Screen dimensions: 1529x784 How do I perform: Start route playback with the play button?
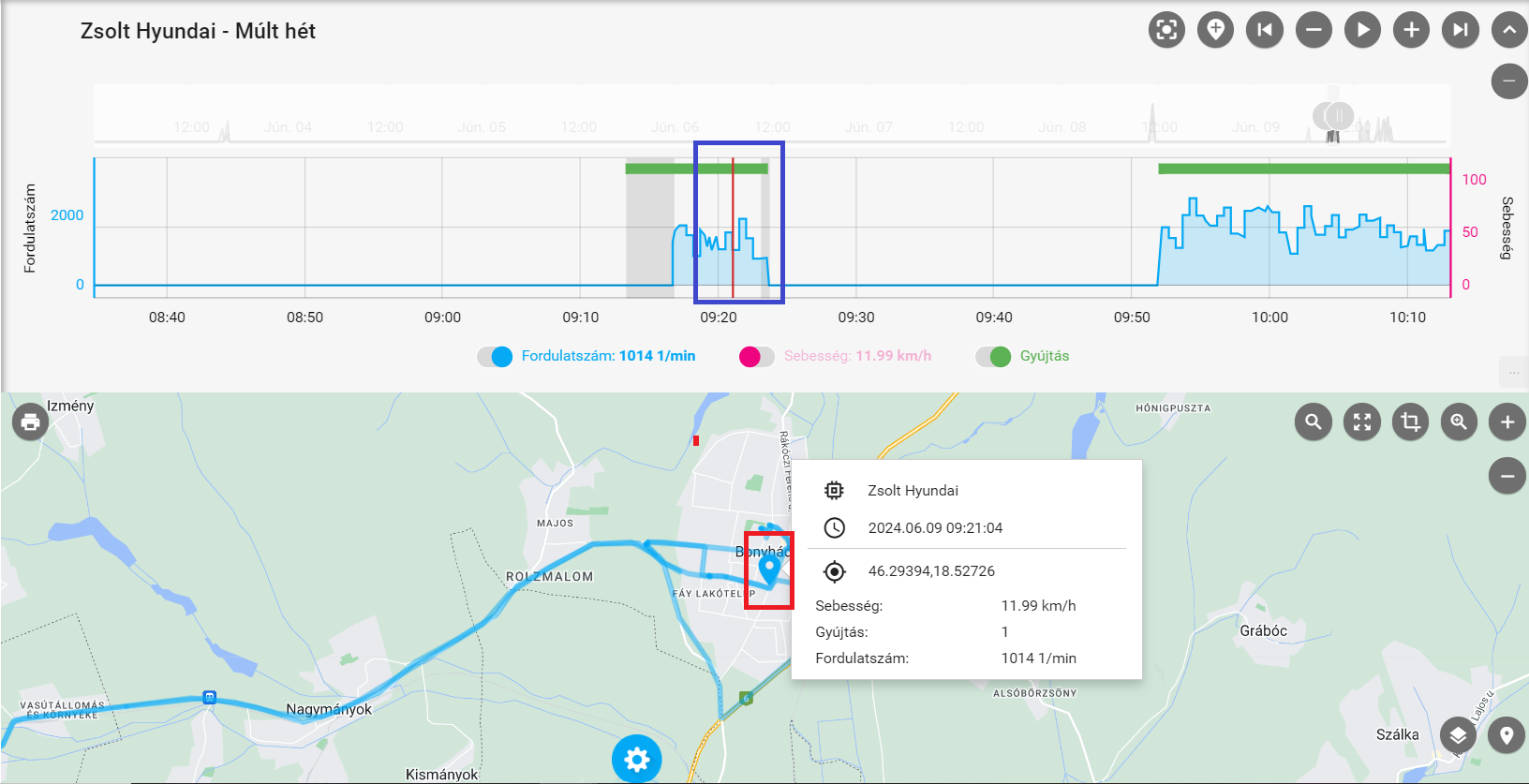[1362, 30]
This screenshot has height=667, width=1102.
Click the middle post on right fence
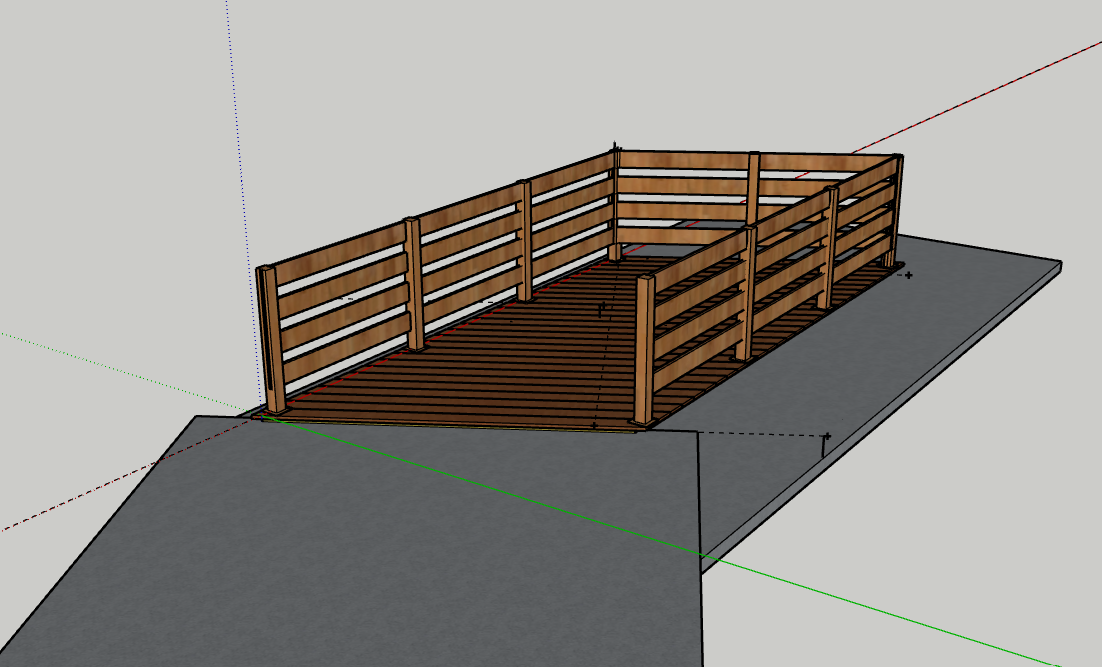point(746,293)
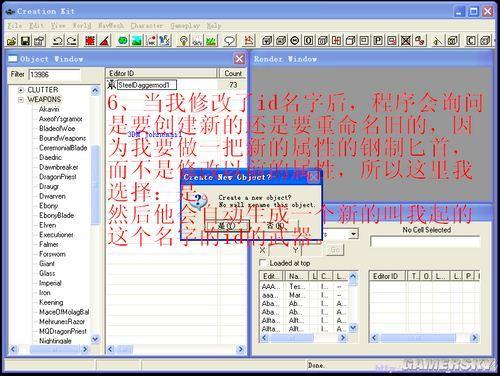The width and height of the screenshot is (500, 376).
Task: Toggle the Loaded at top checkbox
Action: [x=263, y=263]
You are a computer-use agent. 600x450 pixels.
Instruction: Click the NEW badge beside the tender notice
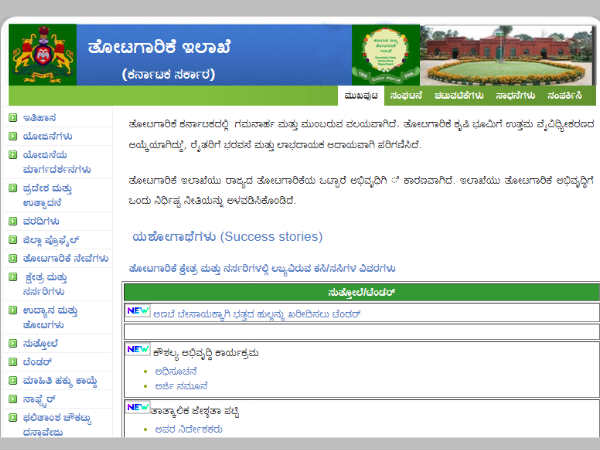pyautogui.click(x=138, y=312)
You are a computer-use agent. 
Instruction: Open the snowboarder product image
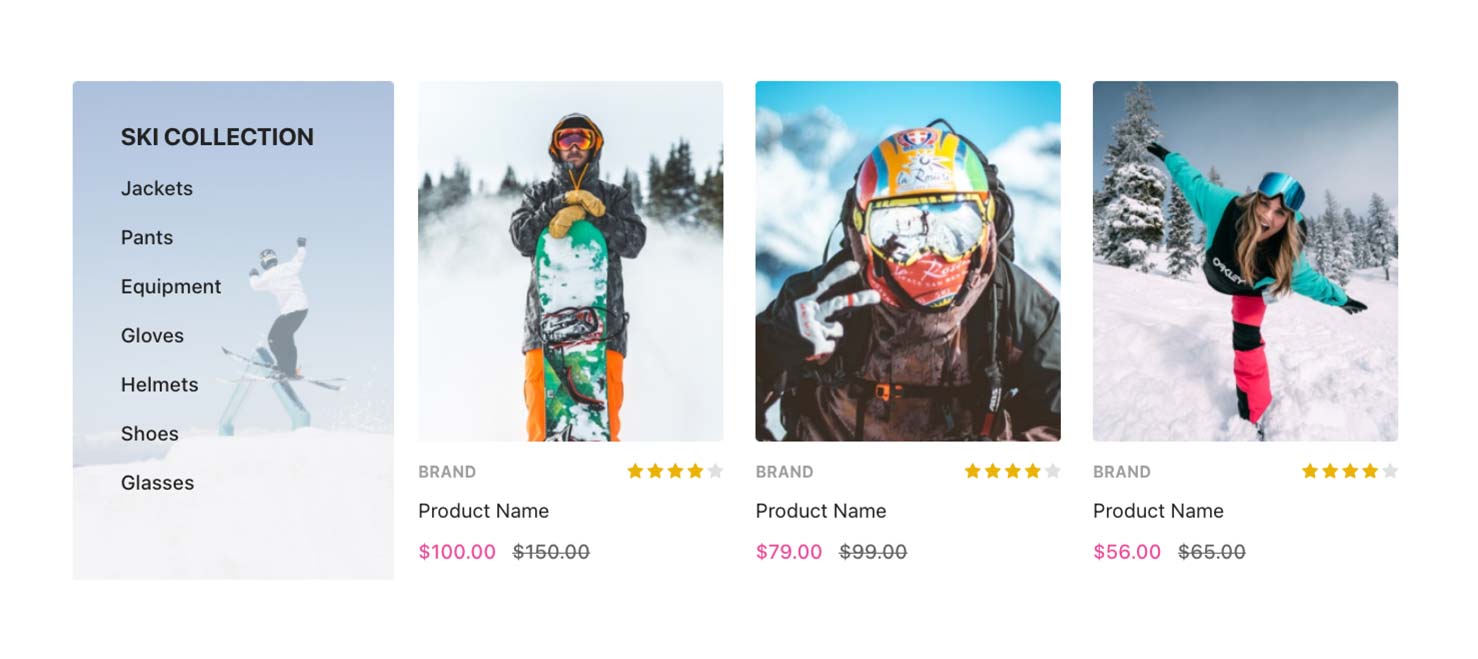(x=570, y=261)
※ ※ ※
## Action item
Copy the data verbatim, skipping any image it holds.

## Solution for this problem
Screen dimensions: 1529x784 How do I perform: Start route playback with the play button?
[1362, 30]
This screenshot has height=667, width=1102.
Click the middle post on right fence
point(746,293)
The width and height of the screenshot is (500, 376).
Task: Toggle the Loaded at top checkbox
Action: [x=263, y=263]
You are a computer-use agent. 600x450 pixels.
Instruction: Click the NEW badge beside the tender notice
pyautogui.click(x=138, y=312)
You are a computer-use agent. 
Instruction: Open the snowboarder product image
(x=570, y=261)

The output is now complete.